[PAGE EXTRACT Boundary: Start]

Beginning with the life, earth and social sciences, project members will develop a framework to more fully understand data practices currently in use and to arrive at a model for curation that allows ease of access both within and across disciplines.
“Data curation is not an end but a means,” Choudhury said. “Science and engineering research and education are increasingly digital and data-intensive, which means that new management structures and technologies will be critical to accommodate the diversity, size and complexity of current and future data sets and streams. Our ultimate goal is to support new ways of inquiry and learning. The potential for the sharing and application of data across disciplines is incredible. But it’s not enough to simply discover data; you need to be able to access it and be assured it will remain available.”
“We are thrilled to be heading this initiative,” said Winston Tabb, Sheridan Dean of University Libraries and Museums at Johns Hopkins. “So much information is now ‘born digital’ that efforts like this are vital for the future of scholarship.”
The Data Conservancy grant represents one of the first awards related to the Institute of Data Intensive Engineering and Science, a collaboration between the Krieger and Whiting schools and the Sheridan Libraries.
Choudhury noted that although the impetus for the Data Conservancy was the need for large-scale digital data management in the science community, its applications extend to the social sciences and humanities as well.
“The pioneering work on the Roman de la Rose is a perfect example,” he said. A joint project of the Sheridan Libraries and the Bibliotheque nationale de France, the Roman de la Rose Digital Library is creating a digital repository of all known manuscript copies of the medieval French poem for study by scholars worldwide.

[PAGE EXTRACT Boundary: End]
[SOURCE DATA Boundary: Start]

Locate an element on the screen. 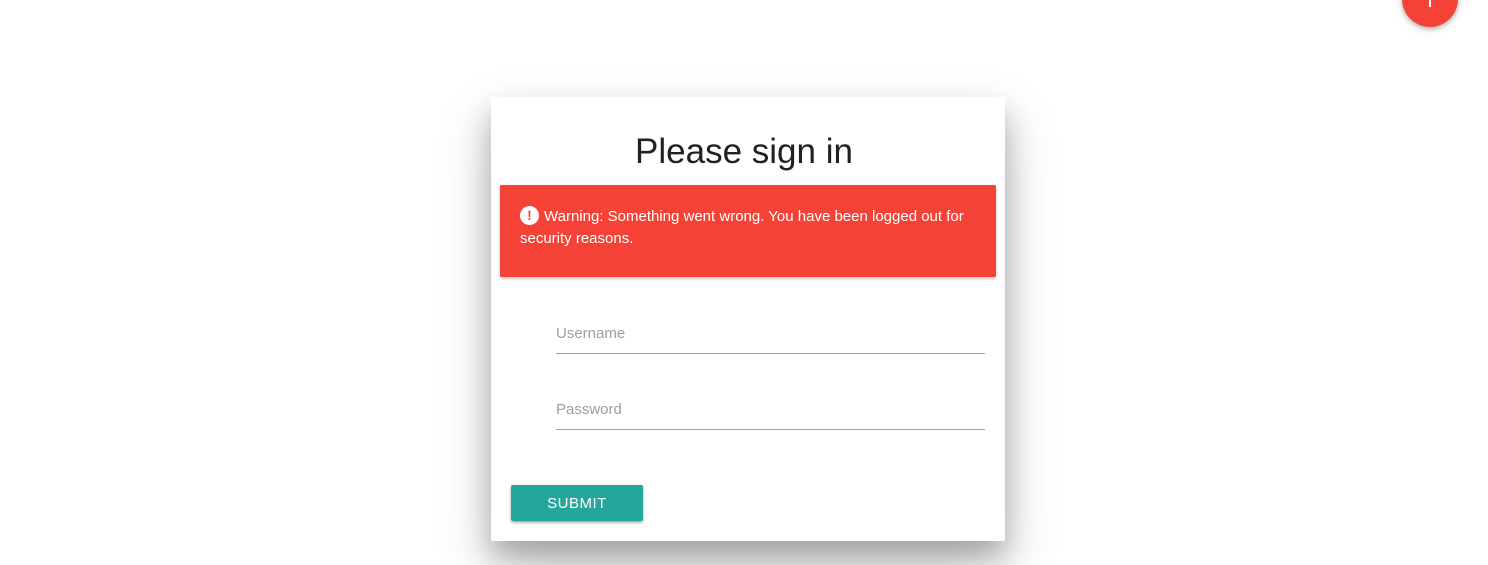 Image resolution: width=1488 pixels, height=565 pixels. username-input is located at coordinates (770, 333).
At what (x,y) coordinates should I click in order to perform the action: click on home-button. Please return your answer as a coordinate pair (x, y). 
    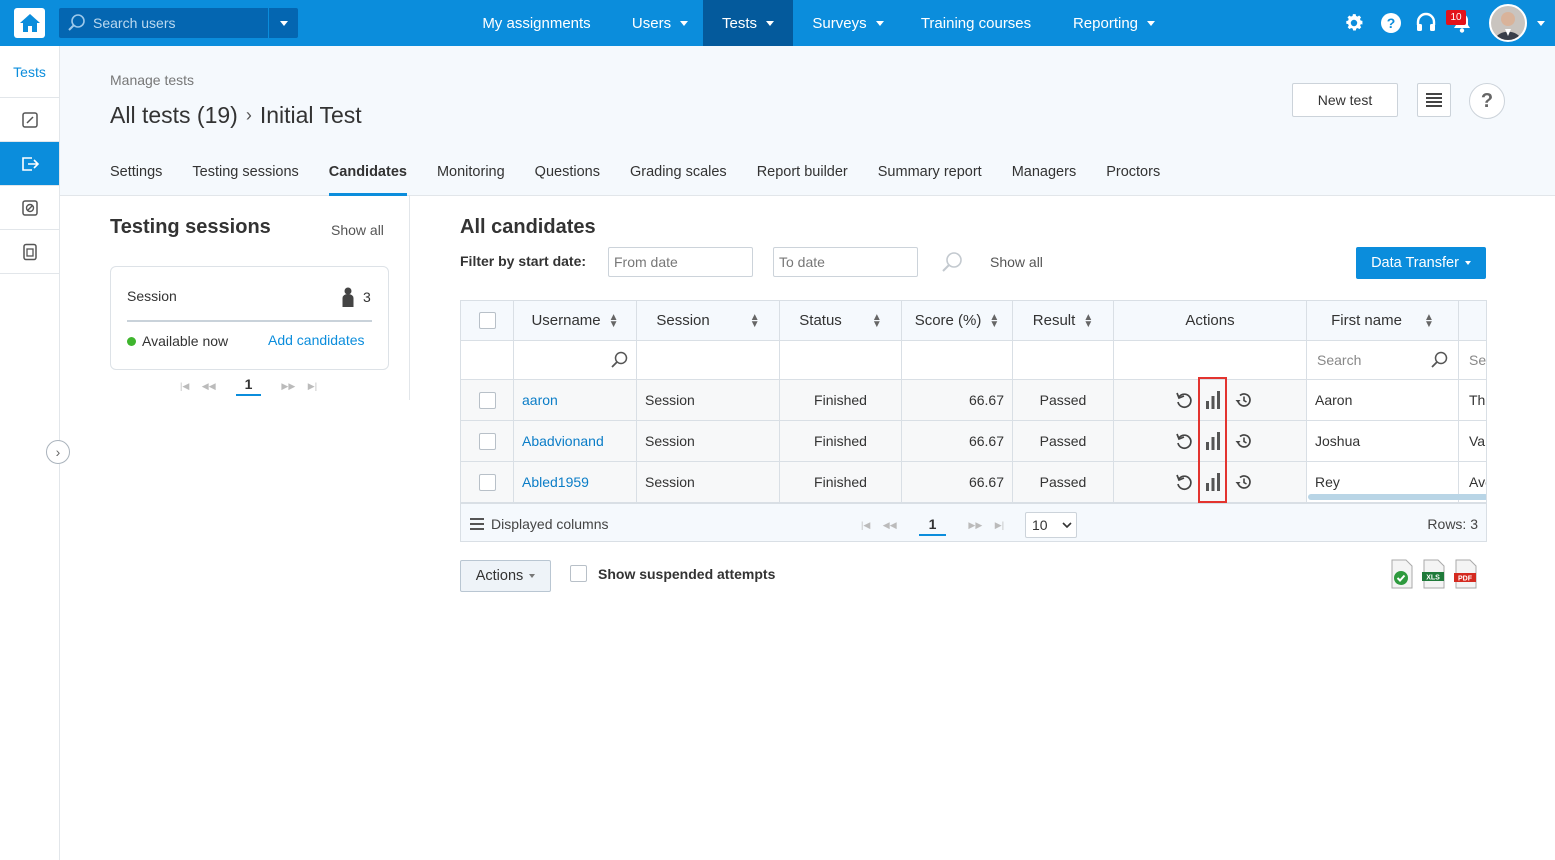
    Looking at the image, I should click on (30, 23).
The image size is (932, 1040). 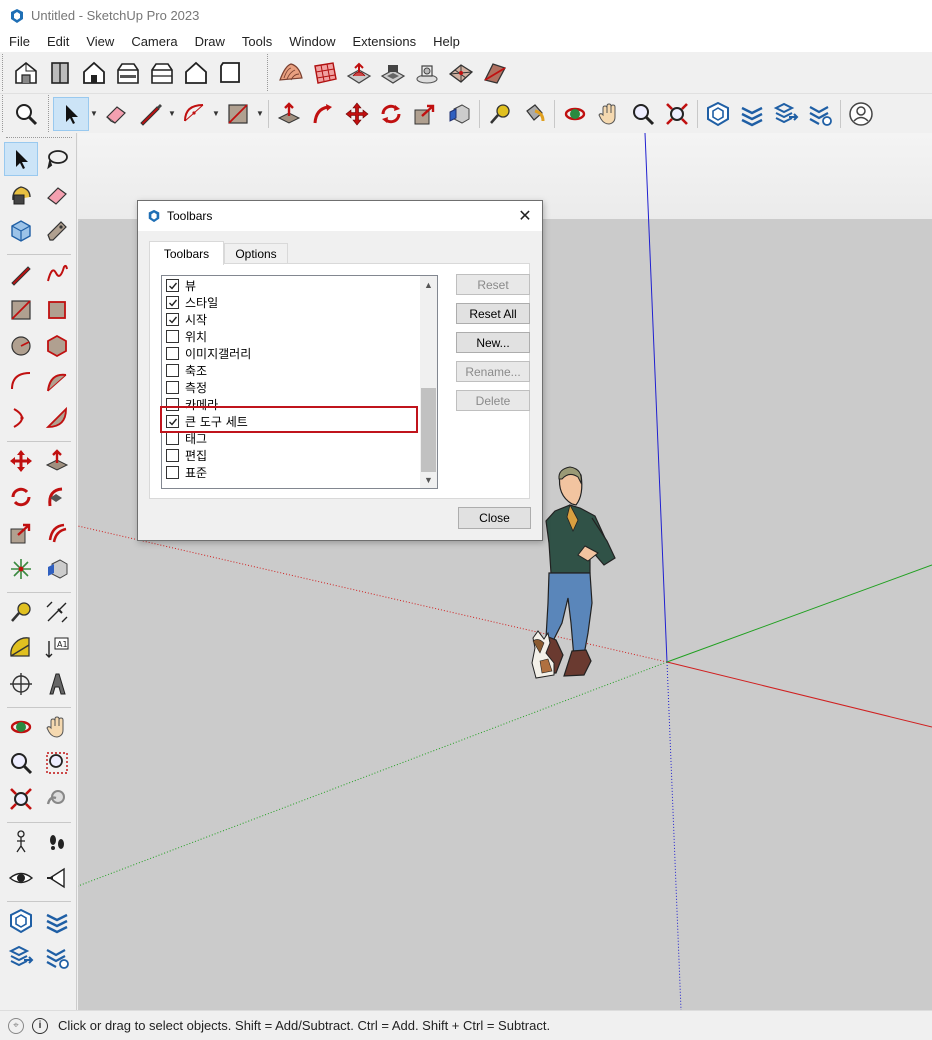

[SOURCE DATA Boundary: End]

DIRECTIONS:
1. Rewrite the Data Conservancy text from "Choudhury noted that" to "humanities as well.", putting "arts" in place of "humanities".
2. Carry on the Data Conservancy text from the point where it stops.
The data have no connection to the text.

ANSWERS FOR THE TASKS:
1.
Choudhury noted that although the impetus for the Data Conservancy was the need for large-scale digital data management in the science community, its applications extend to the social sciences and arts as well.

2.
In addition to the $20 million grant announced Oct. 1, the libraries have received a $300,000 grant from NSF to study the feasibility of developing, operating and sustaining an open-access repository of articles from NSF-sponsored research. Libraries staff will work with colleagues from the Council on Library and Information Resources and the University of Michigan Libraries to explore the potential for the development of a repository (or set of repositories) similar to PubMedCentral, the open-access repository that features articles from NIH-sponsored research. This grant for the feasibility study will allow Choudhury’s group to evaluate how to integrate activities under the framework of the Data Conservancy and will result in a set of recommendations for NSF regarding an open-access repository.
The Sheridan Libraries encompass the Milton S. Eisenhower Library and its collections at the Albert D. Hutzler Reading Room in Gilman Hall on the Homewood campus, the John Work Garrett Library at Evergreen Museum & Library and the George Peabody Library in Mount Vernon. Together these collections provide the major research library resources for the university. The mission of the Sheridan Libraries is to advance research and teaching by providing information resources, instruction and services. The libraries were rededicated in 1998 to reflect the extraordinary generosity of R. Champlin and Debbie Sheridan.